Below is federal data on the loans students use to pay for Miller-Motte College-McCann-Monroe, including completion-adjusted borrowing and a standard repayment estimate. All figures come from the U.S. Department of Education and IPEDS.
At McCann School of Business & Technology, 22% of first-year students take on loan debt, at roughly $8,239 each — a figure that counts both private and federal student loans.
The average federally funded loan is $8,239. This is at or above the $5,500 first-year federal borrowing cap that applies to the typical dependent freshman. Be aware: the undergraduate-wide averages below exclude private loans, while this freshman number includes them.
Among all degree-seeking undergrads at McCann School of Business & Technology, 61% finance part of their studies with federal loans, for a typical $8,243 a year. That amounts to 0.0% greater than the freshman federal average of $8,239.
At a steady annual pace, that totals around $16,486 over two years and about $32,972 across a four-year program. These projections assume the same federal borrowing each year and exclude private and Parent PLUS loans.
| Undergraduate federal borrowing | Value |
|---|---|
| Share using federal loans | 61% |
| Average federal loan per year | $8,243 |
| Undergraduates with a federal loan | 85 |
| Total federal loans (one year) | $700,675 |
The middle borrower at McCann School of Business & Technology owes $10,661 in federal student loans.
| Borrower group | Median federal debt |
|---|---|
| All federal borrowers | $10,661 |
| Students who completed (graduates) | $15,917 |
| Students who withdrew | $6,334 |
The figure for students who withdrew is worth watching: debt without a completed credential is the hardest to repay.
The median hides the spread, so the percentiles below show cumulative federal debt at four points in the distribution for McCann School of Business & Technology.
| Percentile | Cumulative Federal Debt |
|---|---|
| 10th percentile (lowest-debt students) | $3,530 |
| 25th percentile | $6,333 |
| 75th percentile | $13,000 |
| 90th percentile (highest-debt students) | $16,500 |
The spread between the lowest- and highest-debt deciles summarizes how variable outcomes are at McCann School of Business & Technology.
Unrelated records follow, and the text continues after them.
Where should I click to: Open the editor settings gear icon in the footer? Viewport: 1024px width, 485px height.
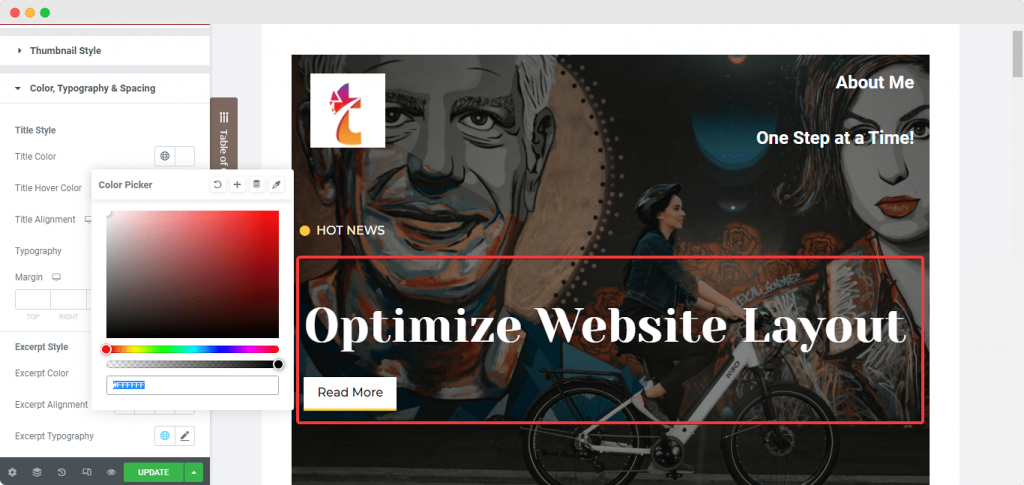point(12,472)
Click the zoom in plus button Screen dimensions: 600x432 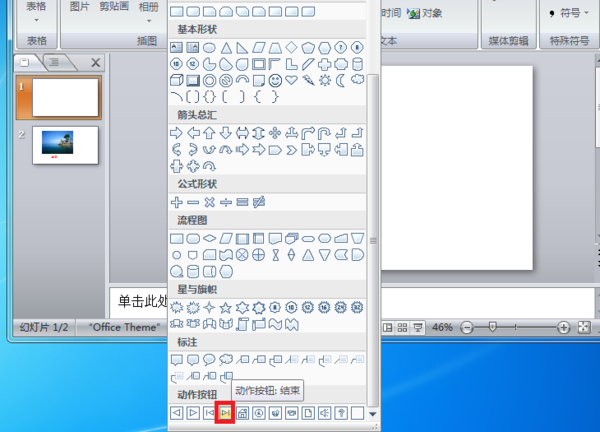tap(564, 327)
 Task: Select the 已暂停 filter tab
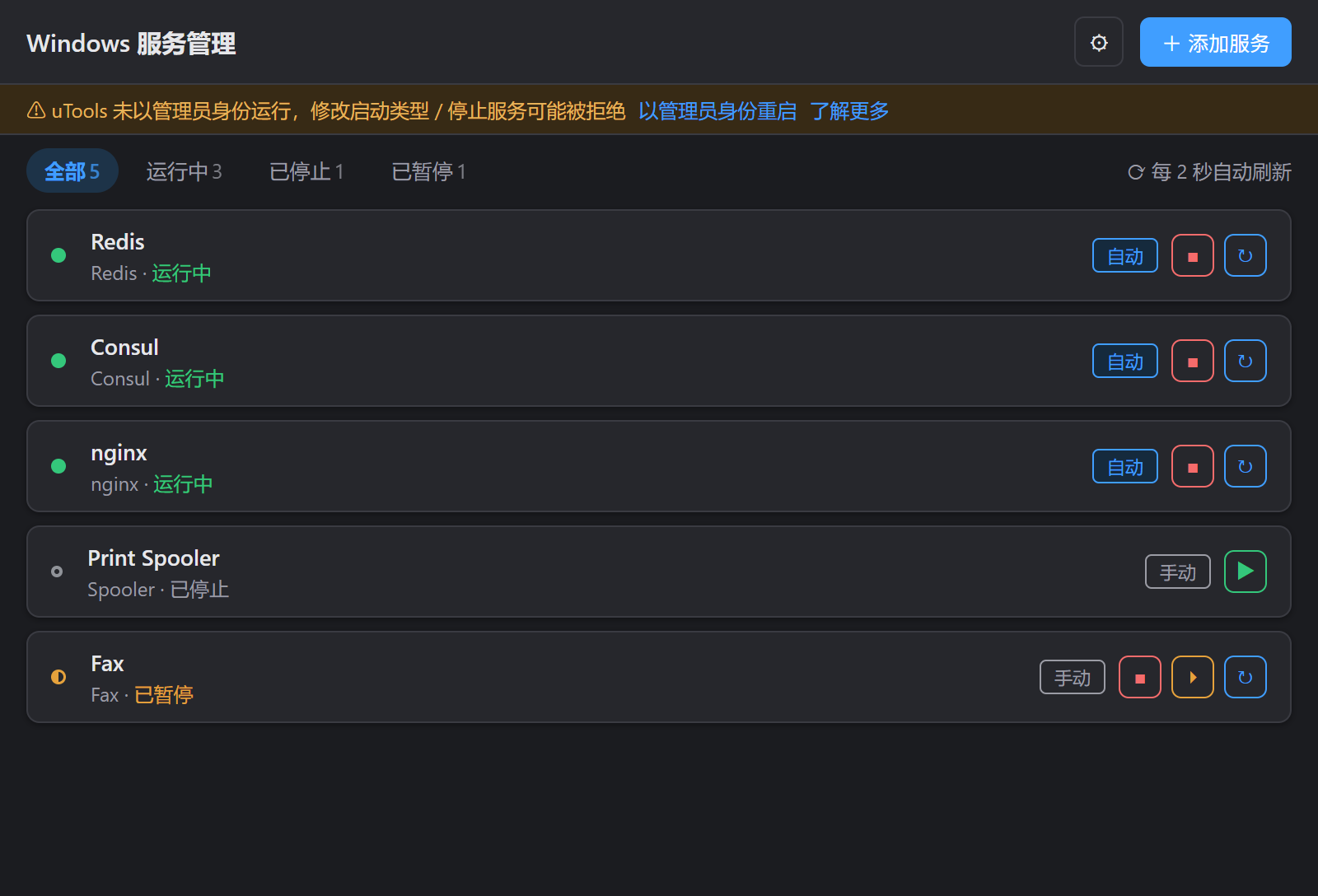click(x=428, y=170)
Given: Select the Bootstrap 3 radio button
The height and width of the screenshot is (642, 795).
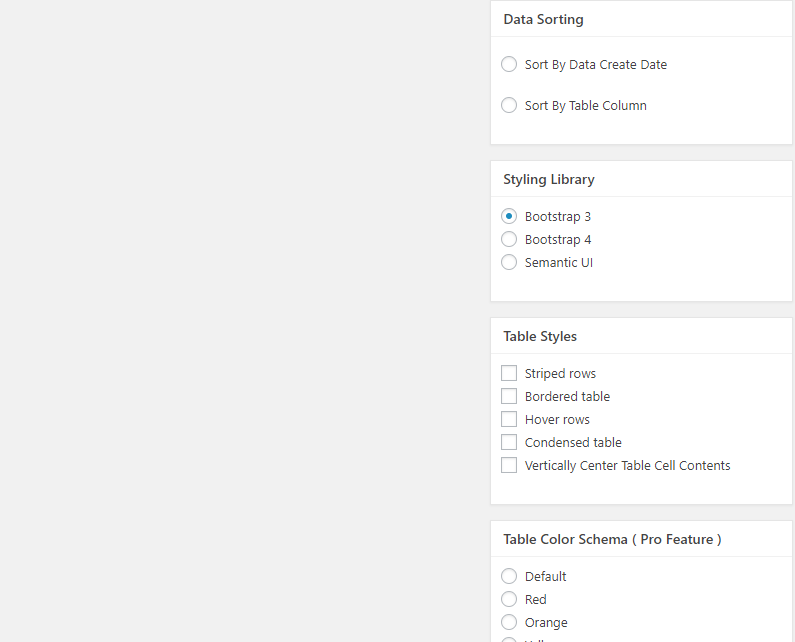Looking at the screenshot, I should pyautogui.click(x=509, y=217).
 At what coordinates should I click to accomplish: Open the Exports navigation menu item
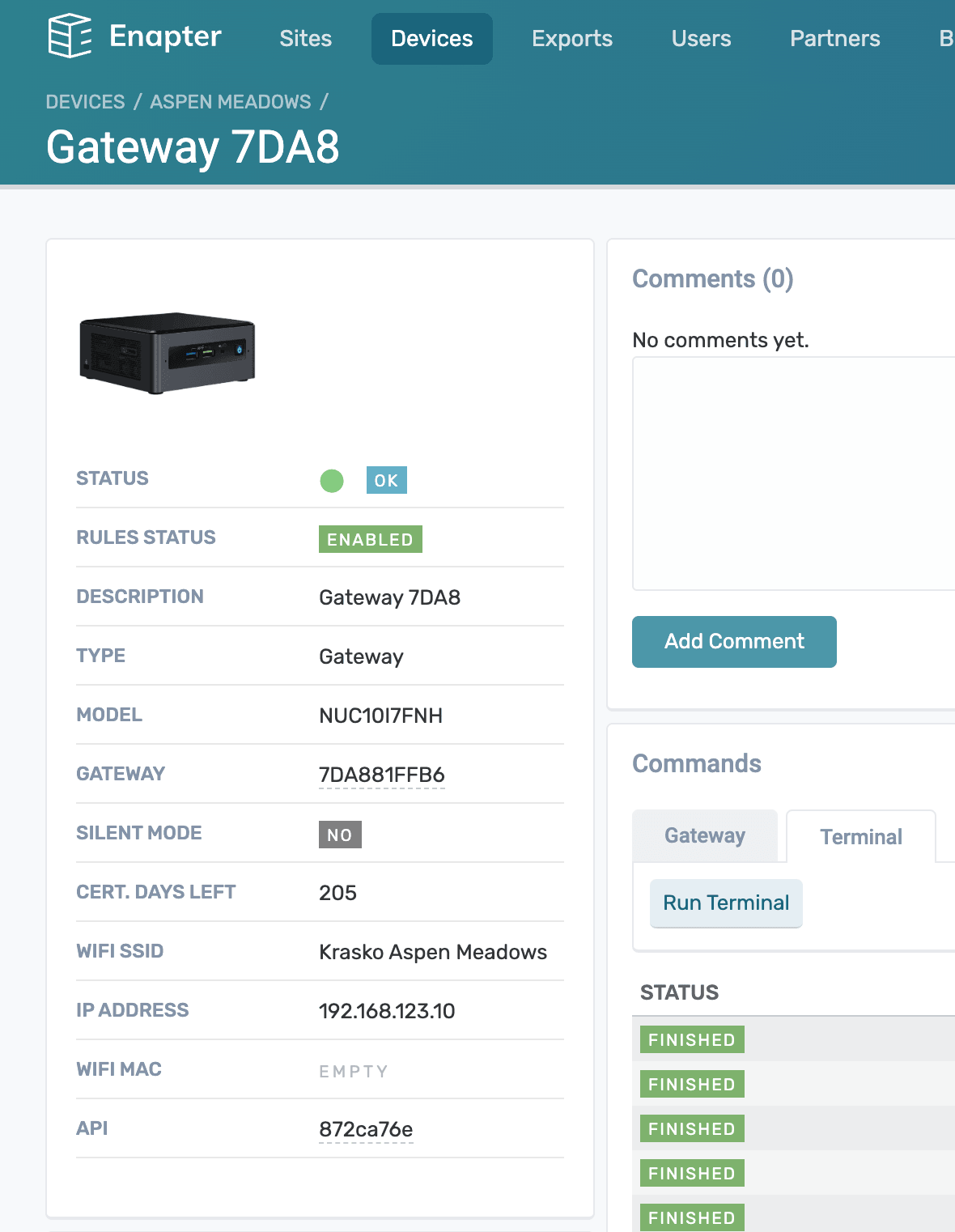[x=571, y=38]
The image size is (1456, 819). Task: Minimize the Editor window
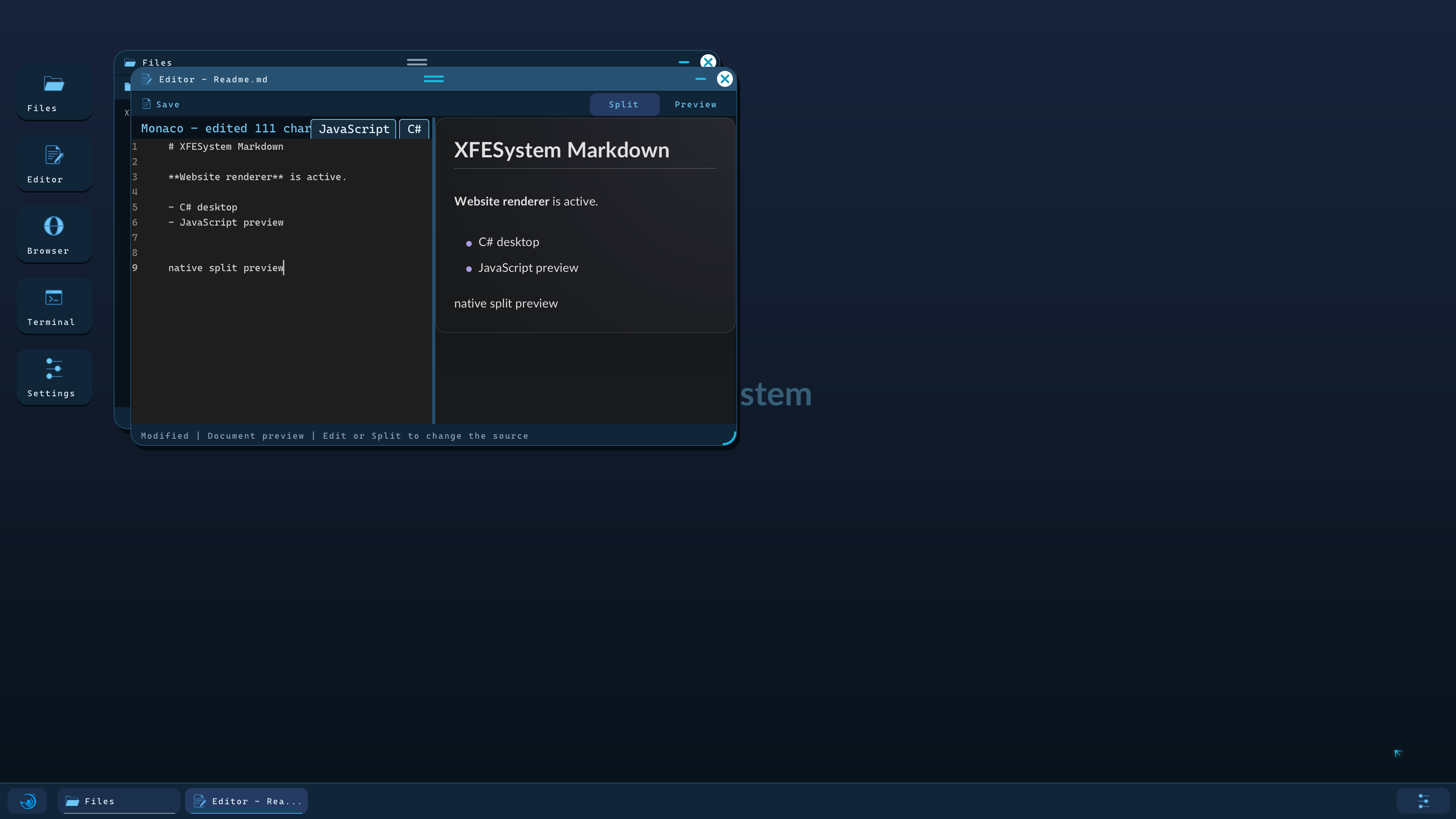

The figures above count only the students own federal loans. Adding PLUS loans (borrowed by parents or graduate students) gives a fuller picture of total borrowing at McCann School of Business & Technology.
| Group | Borrowers | Median debt incl. PLUS |
|---|---|---|
| All borrowers | 1418 | $5,198 |
| Completed (graduates) | 847 | $6,007 |
| Did not complete | 571 | $4,120 |
For students who completed, the median total debt including PLUS loans works out to a standard 10-year payment of about $71.43/mo.
Stafford loans are the federal direct-loan program most undergraduates use. The breakdown below separates borrowers who used Stafford loans from those who did not at McCann School of Business & Technology.
Any-Stafford Borrowers
| Cohort | Borrowers | Median debt incl. PLUS |
|---|---|---|
| Used a Stafford loan | 1404 | — |
| No Stafford loan | 14 | — |
Current-Year Stafford Borrowers
| Cohort | Borrowers | Median debt incl. PLUS |
|---|---|---|
| Stafford loan this year | 1271 | $5,093 |
| No Stafford loan this year | 147 | $6,500 |
Repayment burden translates the debt figures into what a borrower actually pays each month. McCann School of Business & Technology.
A loan default — failing to keep up with federal student-loan payments — is one of the worst financial outcomes a borrower can face. Two-year cohort default-rate data for McCann School of Business & Technology appears below.
| Metric | Value |
|---|---|
| 2-year cohort default rate | 11.7% |
| Borrowers in the cohort | 1420 |
The cohort default rate tracks borrowers who entered repayment in a given year and defaulted within the two-year measurement window.
The breakdowns below show median federal debt by income, first-generation status, and dependency.
Median Debt by Income Bracket
| Income tier | Median federal debt |
|---|---|
| Low income | $10,657 |
| Middle income | $11,457 |
| High income | $9,111 |
First-Gen vs Continuing-Gen Borrowing
| Cohort | Median federal debt |
|---|---|
| First-generation students | $10,587 |
| Continuing-generation students | $12,139 |
Dependent vs Independent Borrowers
| Cohort | Median federal debt |
|---|---|
| Dependent students | $9,500 |
| Independent students | $11,943 |
Federal data publishes the following gap measures for McCann School of Business & Technology.
The Difference Between Subsidized and Unsubsidized Loans
Subsidized loans pause interest while you are in school; unsubsidized loans do not. That difference compounds over four years, so the type of loan you take matters as much as the amount.
Did You Know?
Declaring bankruptcy does not erase federal student loan debt. If you stop paying, the federal government can garnish a portion of your wages until the loans are repaid.
References
More about our data sources and methodologies.